Roma – La Ferrari è il sogno lavorativo degli italiani! Sarà per il fascino che continua a trasmettere, per essere l’auto più iconica e vincente della Formula 1, malgrado non riesca a vincere il mondiale piloti da ben 17 anni. Eppure, fa parte di quello che è l’immaginario collettivo nazionale. Ma ancora più strabiliante è che essa è in cima ai sogni lavorativi degli italiani. E’ quanto emerso dall’edizione di quest’anno della “Randstad employer brand research” una ricerca sulle preferenze dei lavoratori e delle tendenze del mercato del lavoro. Uno studio rappresentativo dell’Employer Branding basato sulle percezioni del pubblico generale. L’espressione è diventata di uso corrente dagli anni ’90 del secolo scorso, per riferirsi alla reputazione che un’azienda si costruisce come datore di lavoro. Per il 71,32% dei lavoratori italiani, la Ferrari è l’azienda ideale per la solidità finanziaria, la reputazione e la sicurezza del lavoro. Inoltre per l’efficace welfare aziendale e le retribuzioni.
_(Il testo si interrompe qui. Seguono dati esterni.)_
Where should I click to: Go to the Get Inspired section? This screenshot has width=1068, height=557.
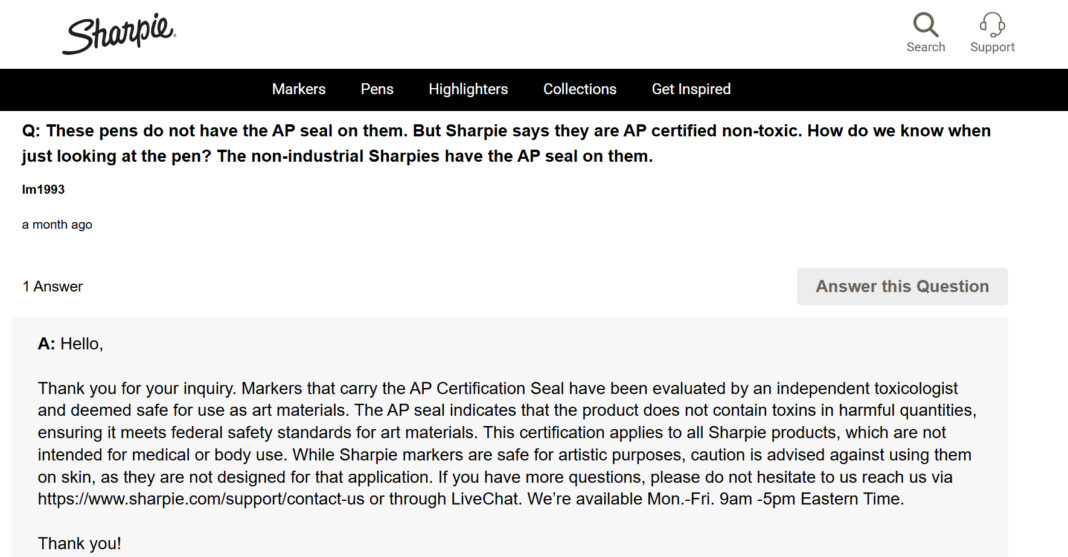tap(691, 89)
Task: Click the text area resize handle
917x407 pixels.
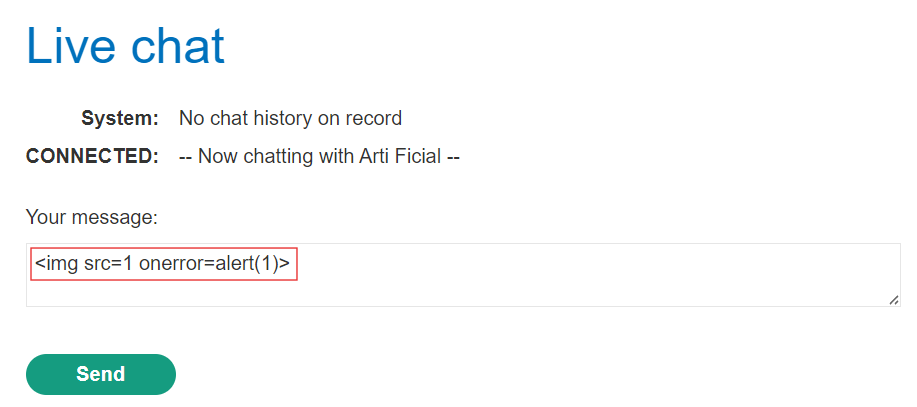Action: (893, 300)
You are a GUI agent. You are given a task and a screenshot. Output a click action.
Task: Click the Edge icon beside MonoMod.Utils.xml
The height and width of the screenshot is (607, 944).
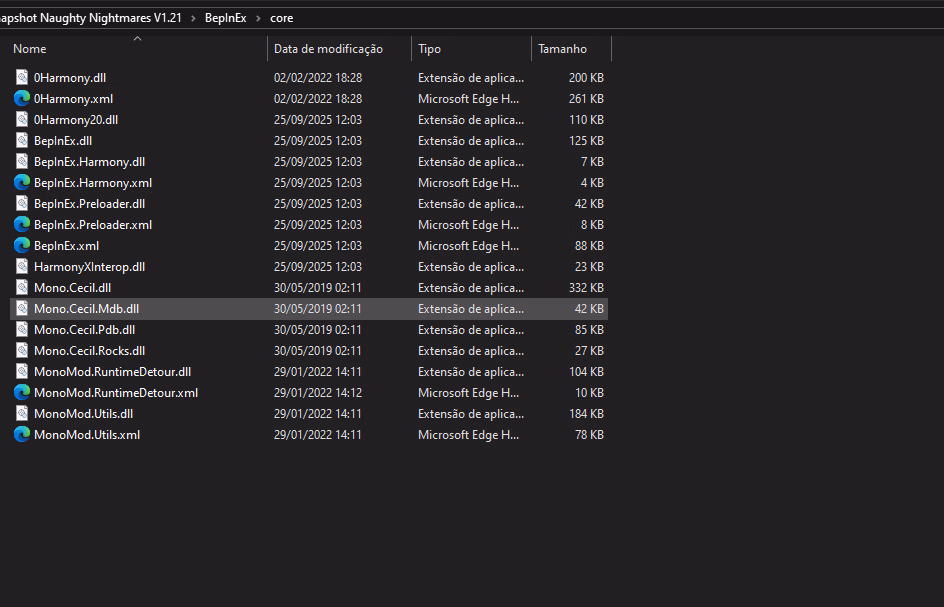[22, 434]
Secondo gli autori dello studio oggi il lavoratore non mira solo ad uno stipendio solido, che pure ha la sua valenza, ma, soprattutto, a benessere e conciliazione con la vita privata. Quest’ultimo aspetto è emerso in molte ricerche socio-economiche, a confermare il cambiamento delle aspettative. Infatti, al primo posto c’è l’equilibrio tra lavoro e vita personale, poi l’atmosfera lavoratica e al terzo posto stipendi e benefit. Ed ancora, sicurezza del lavoro e possibilità di crescita professionale. I settori più ambiti sono l’automotive, l’industria aeronautica, farmaceutica, elettronica, spedizioni e ICT (Information and Communication Technology). Nonostante i lavoratori hanno dichiarato di mettere, in una ipotetica scala di preferenze, al primo posto la conciliazione tra lavoro e famiglia, la molla che spinge a cambiare lavoro è la “vil pecunia”, altroché! I dati parlano chiaro: quasi un terzo degli intervistati o ha cambiato lavoro o sta per farlo.
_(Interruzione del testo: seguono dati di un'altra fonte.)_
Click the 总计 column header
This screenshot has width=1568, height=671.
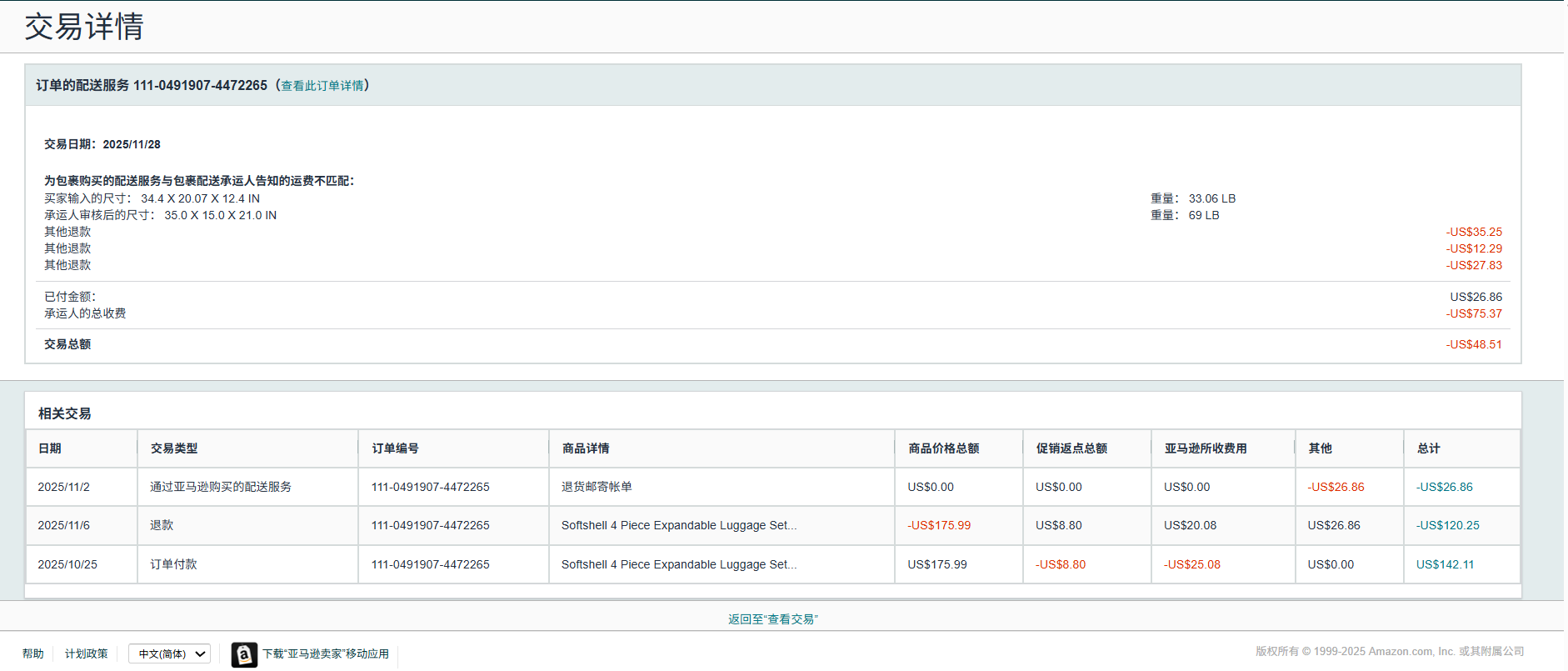point(1428,448)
A desiderare un cambiamento sono la Generazione Z, i nati tra i medio-tardi anni ‘90 del del XX secolo e i primi anni dieci del nuovo millennio e i Millennials, i nati tra l’inizio degli anni ottanta e la metà degli anni novanta del secolo scorso. E’ emerso che il motivo fondamentale, innanzitutto per le donne, per cui si cambia lavoro è lo stipendio. A dimostrazione che quando lo stomaco bussa, non c’è conciliazione che conta. A seguire, il miglioramento tra vita professionale e privata e, infine, assenza di possibilità di carriera. Tra i giovani è più evidente il cambio di paradigma culturale, tant’è che la spinta a cambiare lavoro è l’equilibro tra il lavoro e la vita affettiva. Mentre per i meno giovani, a dominare è l’equità. Si tratta di un tema molto avvertito dagli intervistati. Un quinto di loro, infatti, si sente vicino ad una minoranza di genere, religione, disabilità, etnia o orientamento sessuale.

Tuttavia, i datori di lavoro, secondo gli intervistati, sembrano prendere poco in considerazione il tema, garantendo solo al 49% un’equo stipendio a tutti per lo stesso lavoro. Il 47% premia le competenze e le esperienze. Il 39% valuta con correttezza le assunzioni o la crescita verticale della professione, mentre il 38% premia le più allettanti opportunità considerando il merito. I lavoratori per l’80% hanno lamentato la scarsa offerta formativa delle aziende, non adatte alle loro esigenze e crescita. Sono dati che testimoniano il cambiamento della scala di valori dei lavoratori. E’ importante che il management ne sia consapevole, per attuare modelli organizzativi adeguati. A vantaggio del lavoratore, dell’impresa e della collettività!